Chi townD Posted July 12, 2011 Posted July 12, 2011 If you said you love her and she says she really likes you, this alone should speak volumes to you. She's always known she was going on this trip, so she's always keep herself distant from you emotionally. I agree, get off of Facebook, because if she wasn't that emotional invested in you, SHE WILL NOT HAVE ANY PROBLEM POSTING PICS OF HER AND OTHER GUYS! If you see them and inquire, she'll just tell you that "their just friends that were grinding up on me on the dance floor..."
Author Dblock10 Posted July 12, 2011 Author Posted July 12, 2011 yeah i know. this is true. plasma, im the one that said its best we go do our own thing. but im finding it hard to let go. i dont want to loose her but it seems inevitable. chi town, yeah your right she has always kept herself at arms length perhaps this is why i have always been an option to her not feeling like a priority. she hasnt put up any pics of her with other guys just yet. only grad pics with her mates. we have still got in the profiles that we are in a re with each other. i was going to remove this however i feel as i was the one who said it probs wont work because of the travelling i feel she should take some responsibility and remove it. or should i just do it? maybe she didnt realise what i was saying to her on the phone.
Chi townD Posted July 12, 2011 Posted July 12, 2011 okay so she posted pics of her graduation. Is she currently on her trip? What EXACTLY did you two discuss on the phone?
Author Dblock10 Posted July 12, 2011 Author Posted July 12, 2011 (edited) she isnt currently on the 6 month trip no. i asked her what she wanted. she said she hadnt had time to think. i gave it a few days. unfortunately her close relative became ill so when i spoke to her few days later she hadnt given it real thought again. so i just said i cant see it working. she will want to cut ties and have fun etc. she said well so will i whilst at uni and she might come back and i could be with someone.. basically her twisting it round on me i reminded her that i told her my feelings for her and got nothing in reply almost a thankyou. she never commented back. she said she knows it would be unfair to ask me to wait for her. and i said yeah i agree as you cant commit to what u will be doing when your back so... but we both trust each other fully. there was a lot of talk. and last night it ended by saying what are we going to do now before you go then. she said well it seems like there isnt anything to really say. i said i'll talk to u tomorrow. she said yeh if you want. i say why if u want? she said well cause it seems like weve said everything so i was like well what are we going to do before you go? stay together what or is that it? she said my phone is about to die so think about it tonight then speak tomorrow. thats basically it summed up should i wait for her whilst she is gone, should i try and stay with her? Edited July 12, 2011 by Dblock10
lonelynyc Posted July 12, 2011 Posted July 12, 2011 6 months apart is no big deal if you love the person and the person loves you. I don't want to be harsh, but it sounds like she hasn't fallen as deeply for you as you have for her. If she is the one who suggested you take a break, it means SHE wants to explore her options while abroad, whether or not that's the case for you too. If you end on good terms, and show her that you want to put her happiness first, if she's worth being the woman you end up with she will recognize how much you love her. Don't wait for her, in the meantime, live your life, but when she comes back after having her fun abroad, there might be a future yet for you two.
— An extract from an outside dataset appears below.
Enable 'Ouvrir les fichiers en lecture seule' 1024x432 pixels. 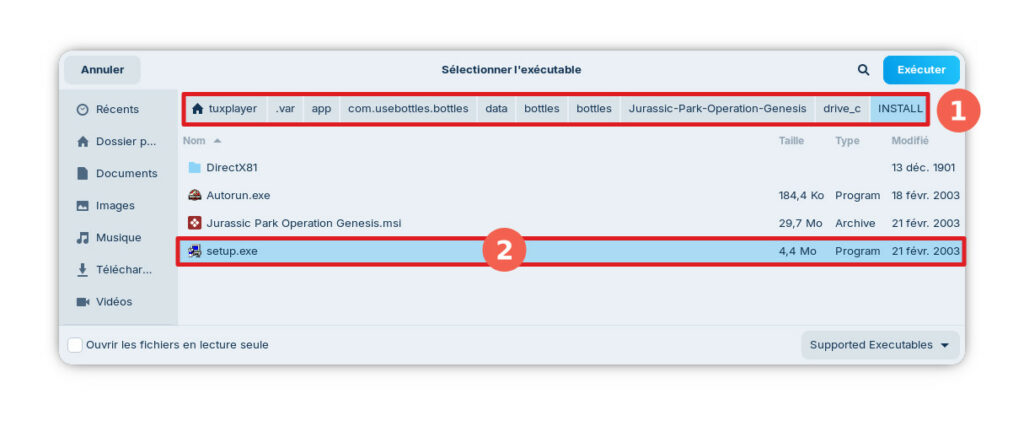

Chi townD Posted July 12, 2011 Posted July 12, 2011 BUT!!! Also keep in mind that taking a break = breaking up. If you decide to get back together after her return then anything you find out about during her trip you can't hold against her (and believe me..she won't let you!) you have to prepare yourself for that.
Author Dblock10 Posted July 12, 2011 Author Posted July 12, 2011 (edited) see this is the thing. i said i think it isnt going to work for us. she never really had an opinion on it! she said she never had much time to think about it... she said things like she trusts me, she cant expect me to wait, she cant tell me what she is going to do when she is back, people can travel and stay together, she didnt sound that bothered when i said i could go visit her in aus and yeah i obviously like her much more than she does me or she is just keeping me at arms length so that she dosnt feel guilty or hurt if we dont stay together. i reallllly reallly want there to be a way to stay with her whilst she goes but it most likely wouldn't work out unless she was madly in love with me but that dosnt seem to be the case does it. so yeah i thought if i end things on good terms as apposed to clinging on and then for her to change her mind, at least there could potentially be something when she gets back. and yeah i couldn't hold anything against her if she did anything whilst travelling. basically my heart wants her, my head kinda tells me and as do my friends that its best to let her go. why waste my time when she dosnt seem that keen on me anyway. its like im an option to her and she isnt willing to or cant commit to me for when she returns. but now ive said " we kinda both no it isnt going to work, as ur be off on an adventure and i will be studying hard" i cant turn back on that and say i really want this to work. do you think we would be able to stay together... and now she might have taken that mind set on of what ive been saying anyway and she may now be certain that its in fact for the best. so what do i do. it hurts. i am in pain when i wake up feeling like **** that its over/going to be properly over soon. or in a way already is. i think thats why im hurting. Edited July 12, 2011 by Dblock10
Author Dblock10 Posted July 12, 2011 Author Posted July 12, 2011 yeah no doubt she will be having the time of her life! and im not there to share it with her... there will be pictures, there will be status updates etc. and yeah i think it will eat me up. but wont it hurt the same if not more so if i know we are not together whilst she is living the dream? i hope she would like to come back. but i really don't know if she will, no one has a crystal ball. travelling is an eye opener. it lets you see the world from a completely different perspective. she may if we stay together verbally and on fb, that she could resent me for holding her back or feeling like she is being held back, she may hate herself or feel guilty for allowing me to wait. another thing i thought about today was you know how she has said (when ever i have said your the one leaving) "yeah but i told you i was always going to go travelling" i can see her coming back from the travel and then making plans to go off and do what not and then saying "yeah but i told you i didnt know what i was going to be doing when i got back" it seems like i cannot win. again these are just thoughts. massively want to be with her and for us to work but thats just not going to happen is it?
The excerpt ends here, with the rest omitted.